When Does a Forest Become Petrified?
When Does a Forest Become Petrified? A forest becomes petrified or turned to stone under certain conditions, through the action over the centuries of water containing large quantities of minerals.
Tree trunks buried ages ago under mud, sand or volcanic ash have been gradually transformed as water seeped into the empty cells of the decayed wood, filling them with mineral matter and preserving every detail of the original structure.
Petrified forests have been found in many parts of North and South America, dating from different geological periods and containing stone replicas of the trees that grew in those eras.
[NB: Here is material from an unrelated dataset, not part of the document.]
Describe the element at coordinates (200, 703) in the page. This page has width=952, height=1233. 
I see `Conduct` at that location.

The most famous of these forests is the Petrified Forest National Park in north Arizona, in the United States.
There thousands of stone trunks and logs have been exposed to view through the rain washing away the soil in which they were buried. Although now composed of a mineral called silica, the original details of the trees can be studied through a microscope.
Some of the trunks are up to 80 feet long and three to four feet in diameter. They are the fossils of cone-bearing trees belonging to Triassic times, the age of the dinosaurs, and are more than 150 million years old.
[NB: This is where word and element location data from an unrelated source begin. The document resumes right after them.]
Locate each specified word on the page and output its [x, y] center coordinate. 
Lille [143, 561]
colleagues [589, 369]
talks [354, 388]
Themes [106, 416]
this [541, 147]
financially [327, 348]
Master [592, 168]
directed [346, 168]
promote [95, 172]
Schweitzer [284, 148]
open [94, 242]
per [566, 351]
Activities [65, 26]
Unlike other types of fossils which are typically impressions or compressions, petrified wood is a three-dimensional representation of the original organic material. The petrifaction process occurs underground, when wood becomes buried under sediment or volcanic ash and is initially preserved due to a lack of oxygen which inhibits aerobic decomposition.
Mineral-laden water flowing through the covering material deposits minerals in the plant’s cells; as the plant’s lignin and cellulose decay, a stone mold forms in its place. The organic matter needs to become petrified before it decomposes completely. A forest where such material has petrified becomes known as a petrified forest.